Vault - Reinitilize /update vault

Hello,

we want to reinitialize the vault cluster.
for example: i have an initialized Vault cluster, i want enable or change a config field and reinitialize.

currently we understand it is not allowed, it gives error, vault is already initialized.

please advice.

regards,
Pasha

Hi.

What kind of config would you change?

Based on what I have read in the docs you can change most configs (if you have the rights) after Vault is initialized.

Do you mean change the master or encryption key? That can be after init too. See https://www.vaultproject.io/docs/internals/rotation

Hi,

for example if i have initialized vault with logging level as warning.
if i want to change the warning level as debug for a duration lets say 2 hours and revert to warning level.

Currently i understand that i will have to take backup, destroy/delete the vault, reinit with the log change and couple of times.

is there a way i can change the vault logging level while it is initialised?

regards

Hi pashafirdous,

Log level is not connected to storage: you set it in your config file or on the command line every time you run Vault. It’s not connected to init, except insofar as you can choose the log level to run the CLI init command with.

Also, as of 1.5 (release candidate came out yesterday) you can run vault monitor to stream logs at whatever log level you like, without restarting Vault or modifying the log level of the logs that get written to disk.

Hi Team,

I get what you say, However one of the ask/requirement i have at this point in time is…

If i have initialized vault let’s say with replica count as 2, now if i want to upgrade that to a little higher count as 3/4, in the present work flow i would have to destroy and then init again with new count.

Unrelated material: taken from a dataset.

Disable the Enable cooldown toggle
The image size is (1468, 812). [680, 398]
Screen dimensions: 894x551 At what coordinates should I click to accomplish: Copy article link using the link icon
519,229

How can i update the replica without destroying it while it is in init mode?, This is just 1 usecase, i might have many others pertaining to it.

If by “replica count” you mean seal shares and thresholds, the rekey command can change those.

When i say replica count it means “no of vault containers/pods” which represents the HA mode.

This is how it looks as an example.

vault-0
vault-1
vault-2

Ah, it sounds like you’re asking about the vault-k8s integration, which I have no experience with. I’m sorry I don’t have an answer for you, other than that it should not require re-initialization. Can you not just upgrade the helm chart and change the settings?